Pomelo Salad Revelation, Cooking with Chopsticks and More from My Airbnb Experiences Cooking Class in Saigon
I try and take a cooking class when on vacation, luckily my husband is game because I dragged him to a very technical pastry class in Paris and he happily complied. Cooking in Vietnam is a style that’s much easier to bring into my everyday kitchen - for a few reasons, one being that it’s very, very hot and humid there so it’s a cuisine that feels right at home in Miami. Another is that I didn’t have to measure out flour by the ounce like I did in France, instead, it was much more freewheeling a litle-bit-of-this-a-little-bit-of-that kind of cooking; more my style.
We started with about an hour in traffic, which turned out to be a quintessential cultural experience in Saigon that we had otherwise avoided, so worth it - I guess? Then we met up with Thuy who took us to a very local market, the kind she herself said was really not the kind of place tourists visit. Thuy was dope, it was like having a new local Vietnamese friend who we could ask questions to and also kind of raised an eyebrow at you when you said or asked something dumb, the way a friend would.
She quickly navigated us through vegetables and meat stands. We had emailed her a few days before with some choices from the options she provided.
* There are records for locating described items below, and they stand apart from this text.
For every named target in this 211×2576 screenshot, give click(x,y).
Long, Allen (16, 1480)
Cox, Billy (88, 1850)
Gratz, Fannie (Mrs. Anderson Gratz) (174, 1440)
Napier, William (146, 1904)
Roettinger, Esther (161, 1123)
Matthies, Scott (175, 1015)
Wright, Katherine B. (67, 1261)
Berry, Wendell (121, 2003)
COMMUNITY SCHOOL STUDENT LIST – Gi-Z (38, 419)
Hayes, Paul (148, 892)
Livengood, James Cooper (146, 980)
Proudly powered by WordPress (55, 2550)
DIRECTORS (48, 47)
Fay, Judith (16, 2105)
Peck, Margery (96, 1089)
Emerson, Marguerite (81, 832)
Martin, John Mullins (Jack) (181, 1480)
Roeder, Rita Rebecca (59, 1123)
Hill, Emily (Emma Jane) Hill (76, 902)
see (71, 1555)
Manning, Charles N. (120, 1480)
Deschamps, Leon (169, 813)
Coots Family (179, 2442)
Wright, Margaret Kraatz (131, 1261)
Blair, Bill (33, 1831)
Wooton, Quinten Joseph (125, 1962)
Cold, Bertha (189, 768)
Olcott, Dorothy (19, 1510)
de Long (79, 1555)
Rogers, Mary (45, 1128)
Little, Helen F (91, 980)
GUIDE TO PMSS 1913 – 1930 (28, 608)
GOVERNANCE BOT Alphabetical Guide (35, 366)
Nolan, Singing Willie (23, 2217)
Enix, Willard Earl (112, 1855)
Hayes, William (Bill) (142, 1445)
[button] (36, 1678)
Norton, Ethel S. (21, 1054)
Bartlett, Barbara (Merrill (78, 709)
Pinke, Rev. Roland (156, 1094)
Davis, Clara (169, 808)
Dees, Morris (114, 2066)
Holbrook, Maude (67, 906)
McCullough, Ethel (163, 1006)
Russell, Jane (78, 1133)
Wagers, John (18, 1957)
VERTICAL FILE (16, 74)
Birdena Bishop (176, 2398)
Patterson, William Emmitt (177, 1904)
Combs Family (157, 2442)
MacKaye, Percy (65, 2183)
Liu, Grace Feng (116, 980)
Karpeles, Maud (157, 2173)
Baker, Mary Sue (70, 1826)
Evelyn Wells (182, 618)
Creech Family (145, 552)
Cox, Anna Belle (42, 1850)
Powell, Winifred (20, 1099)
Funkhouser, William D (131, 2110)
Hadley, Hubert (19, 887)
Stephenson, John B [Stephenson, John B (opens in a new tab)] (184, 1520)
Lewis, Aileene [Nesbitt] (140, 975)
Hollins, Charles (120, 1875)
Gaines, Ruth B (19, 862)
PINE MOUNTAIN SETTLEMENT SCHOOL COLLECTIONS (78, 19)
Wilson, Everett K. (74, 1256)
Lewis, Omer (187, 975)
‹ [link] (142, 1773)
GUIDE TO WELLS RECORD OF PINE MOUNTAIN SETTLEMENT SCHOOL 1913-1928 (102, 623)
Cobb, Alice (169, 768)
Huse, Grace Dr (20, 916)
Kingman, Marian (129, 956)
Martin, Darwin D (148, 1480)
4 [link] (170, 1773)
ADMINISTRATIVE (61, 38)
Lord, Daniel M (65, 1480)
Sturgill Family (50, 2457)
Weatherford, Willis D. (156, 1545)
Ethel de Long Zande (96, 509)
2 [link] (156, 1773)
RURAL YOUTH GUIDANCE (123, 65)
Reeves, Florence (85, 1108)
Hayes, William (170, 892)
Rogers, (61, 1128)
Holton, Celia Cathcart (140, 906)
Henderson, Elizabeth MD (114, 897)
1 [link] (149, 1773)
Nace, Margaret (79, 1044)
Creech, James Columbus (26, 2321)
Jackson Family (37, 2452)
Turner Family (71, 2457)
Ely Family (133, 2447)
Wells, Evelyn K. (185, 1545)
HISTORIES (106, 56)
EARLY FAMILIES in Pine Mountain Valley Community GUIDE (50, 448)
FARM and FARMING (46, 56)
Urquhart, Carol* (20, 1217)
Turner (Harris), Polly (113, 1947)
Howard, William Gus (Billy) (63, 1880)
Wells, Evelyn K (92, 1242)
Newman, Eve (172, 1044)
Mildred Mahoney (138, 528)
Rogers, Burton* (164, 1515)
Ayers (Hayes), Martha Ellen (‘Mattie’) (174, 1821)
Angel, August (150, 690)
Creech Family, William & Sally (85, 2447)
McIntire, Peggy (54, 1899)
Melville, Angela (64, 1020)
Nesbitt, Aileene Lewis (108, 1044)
We went with the quicker menu and skipped the pho and oter dishes that would take about three hours - not because we didn’t want to chill with Thuy for three hours because we easily could have, but because I thought the shorter recipes would be easier to try again at home.
We walked to her apartment and got to work cutting pomelo. Jazz, my husband is not a grapefruit guy, but even he really liked the end result - a pomelo salad with cilantro, roasted peanuts, and shrimp. Also, Thuy told us that you can boil the pomelo skin and use the water to rinse your hair. Or you can take the skin and use it as a hat for your cat.
I walked away being very impressed by the use of chopsticks for cooking from stirring to flipping to dunking. I suddenly find it positively superfluous to use a spatula, tongs, and spoon while cooking - in the same way that a spoon for soup suddenly seemed very silly after I visited Japan for the first time and everyone sipped it out of the cup and used their chopsticks to fish out anything from the bottom. We made a chicken cooked in coconut water - yes, coconut water, not milk - short ribs, white rice, and the pomelo salad.
I would do this again a hundred times. Each host is so different and even though we cooked a pretty elaborate meal, I got to ask Thuy all about what Vietnamese people eat for breakfast, for special holidays, when they have friends over and other details about eating at home that you typically don’t get the chance to ask someone.